A big limitation of molecular imaging in whole animals is how hard it is to measure multiple signals, says Sanjiv Sam Gambhir, who directs the Molecular Imaging Program at Stanford in California. “Unlike our colleagues who remove tissues or blood samples from animals and can analyse many, many things, we're very limited in how many signals we can get simultaneously,” he says. “In this field, it's not so much about the instruments but about the abilities of the imaging agents.”

Sanjiv Sam Gambhir is working to link together various imaging modalities. Credit: S. S. GAMBHIR

These agents are not always quick to develop, says Michael Olive, vice-president of science and technology at LI-COR Biosciences in Lincoln, Nebraska, which sells optical instruments and agents. It's not simply a matter of attaching a fluorophore to a ligand, he says. Before trying a new probe in an animal, for example, LI-COR uses cell lines to see whether increasing the concentration of the unlabelled ligand displaces the labelled one; if not, the label is not binding specifically and can't be used for further studies. If so, the company does more tests, then an extensive autopsy to look for any traces of the label. Without this precaution, says Olive, unanticipated labelling could wreck an experiment. “It probably takes as much as 4–6 months to have confidence that the marker is really doing what you think it's doing.”

A problem for the optical techniques used to detect these probes is that most signals cannot travel very far through tissue. Some optical techniques are being used clinically, but they are restricted to organs such as the breast, bladder or stomach, where a detection device can be placed in or close to the site. By contrast, labels developed for PET or MRI for whole-body studies in patients can be readily used in animals. “Most of the optical technologies are never going to be translated to humans,” says Michael Welch at Washington University in Saint Louis, who uses PET to study glucose metabolism in mouse models of diabetes.

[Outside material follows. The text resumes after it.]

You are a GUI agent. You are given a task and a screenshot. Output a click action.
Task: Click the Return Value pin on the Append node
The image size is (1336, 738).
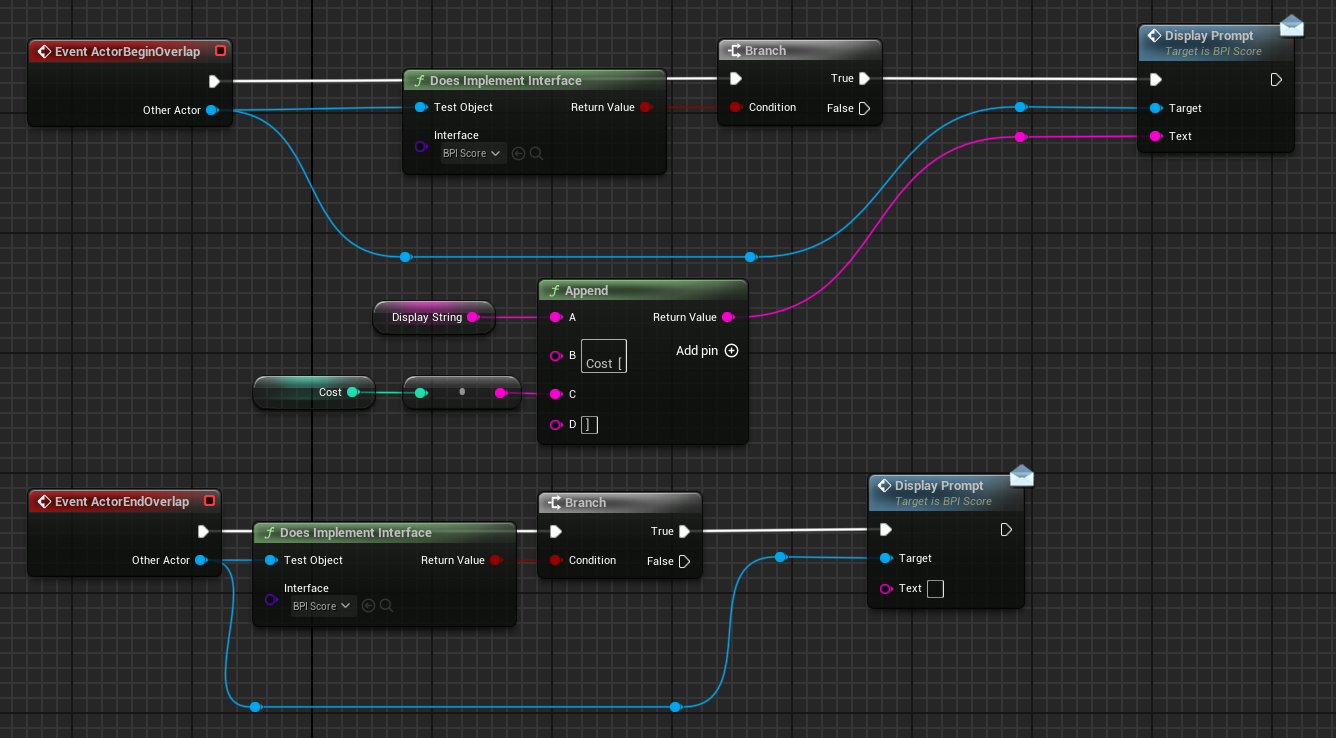[728, 317]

Gambhir is doing his part to develop new labels. He began his career in imaging at the University of California, Los Angeles, as a teenage assistant to Michael Phelps, the co-inventor of PET. This year, he mutated luciferase to emit signals at a longer wavelength, allowing it to penetrate farther through tissues. He has also created imaging agents that produce light when acted on by particular cues, photoacoustic agents that convert light signals to sound, as well as nanoparticles that enhance Raman peaks — characteristic shifts in wavelength frequency — and so may allow detection of as many as ten spectral signals within an animal. Current versions of the particles are too large to enter cells, but Gambhir says that they can be made smaller. Nevertheless, he says, large size can be an advantage. “Delivery is harder because they are bigger, but you also get more signal because they are bigger.”

Several groups are working on imaging agents that are activated by one kind of energy but emit another. Fluorescent probes, for example, must be activated by light to emit light. That creates a background signal that limits the resolution of the resulting image. Optimized dyes and software can minimize the problem, but start-up nanobiotechnology firm Zymera in San Jose, California, is working on quantum dots that can bypass it. These dots are activated by high-energy, short-wavelength bioluminescent light produced within the body by luciferase coating the nanoparticle, but, rather than emitting a similar wavelength, they emit the near-infrared light best able to penetrate tissues. The dots could be used in machines optimized for fluorescence.

But getting a high-resolution image from light coming from deep within an animal, even a small one, is still a problem, says Vasilis Ntziachristos, who directs the molecular imaging department at the Technical University of Munich in Germany. Not only are many photons absorbed before they reach the charge-coupled devices that detect them, the way that tissues scatter light makes lost data extremely difficult to reconstruct. Ntziachristos is developing photoacoustic agents that create sound signals when they absorb light, and so allow signals to travel farther through tissues with less scattering. He has shown that organic dyes and fluorescent proteins can be detected with ultrasound and used for whole-body three-dimensional imaging of animals such as fruitflies, zebrafish and mice. The resolution is around 10–100 micrometres, potentially orders of magnitude better than that achievable by light, he says.

To create the signal, lasers transmit nanosecond pulses of light onto a chromophore, causing it to heat up and cool down. The resulting contraction and expansion generates a sound wave that can not only be detected but also traced to a particular depth. “When taking a photograph of an animal, what you see is the light that has been reflected or scattered through the surface,” says Ntziachristos. That makes for images with poor resolution, he explains. “Photoacoustic tomography gets the resolution back.”

But detecting sound rather than light is not a simple switch. Figuring out where to place the sound detectors is more complicated than setting up a home stereo system. Then there's the problem of a coupling medium, says Ntziachristos. His acoustics systems don't work as well in air, for instance. “But more importantly,” he says, “you need mathematics.” The data have to be processed, and variations induced by animal tissue and hardware must be accounted for. “Without the reconstruction software, you cannot produce volumetric images,” he says.